This 2024 narrative review, published in Biomedicine & Pharmacotherapy by researchers at Lanzhou University, synthesizes the existing literature on cannabidiol’s pharmacological mechanisms as they relate to five categories of oral disease: periodontal disease, pulp disease, oral mucosal disorders, oral cancer, and temporomandibular joint (TMJ) disorders. The authors trace CBD’s interactions through a detailed receptor map that includes CB1, CB2, TRPV1 through TRPV4, TRPA1, TRPM8, PPARy, and 5-HT1A receptors, noting that many of these targets are expressed in oral tissues such as the periodontium, dental pulp, and oral mucosa.
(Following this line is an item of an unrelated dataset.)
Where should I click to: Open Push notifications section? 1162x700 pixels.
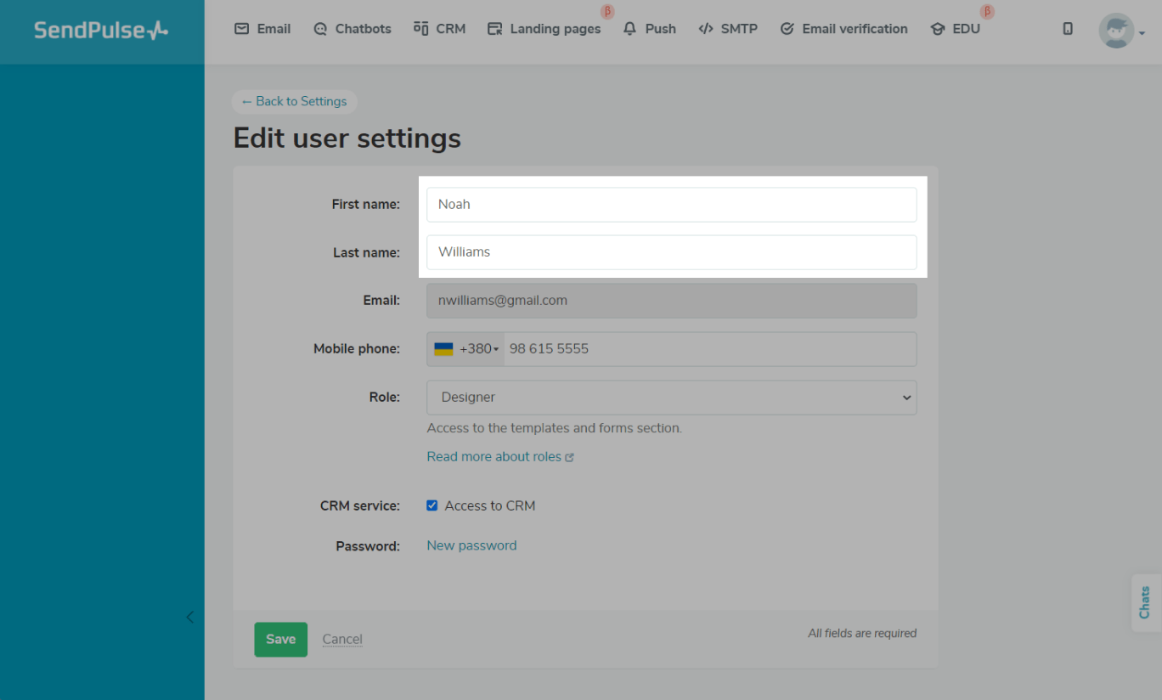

The mechanistic framework is internally coherent and draws on established cannabinoid pharmacology to propose anti-inflammatory, analgesic, antibacterial, antioxidant, and anti-proliferative effects potentially relevant to oral pathology.
The key findings include CBD’s reported inhibition of Porphyromonas gingivalis and methicillin-resistant Staphylococcus aureus, suppression of pro-inflammatory cytokines (TNF-alpha, IL-1beta, IL-6) through CB2 activation, and modulation of the PI3K/AKT/mTOR pathway relevant to cancer biology. However, the supporting evidence is overwhelmingly preclinical, derived from cell culture and animal models rather than human trials. The review does not report a systematic search strategy, inclusion criteria, or quality appraisal of cited studies, and it does not present clinical trial data for any oral disease indication. The authors acknowledge that clinical validation is needed, but the review’s structure may lead readers to overestimate the readiness of CBD for dental applications. Future randomized controlled trials specific to oral disease populations are essential before any clinical recommendations can be made.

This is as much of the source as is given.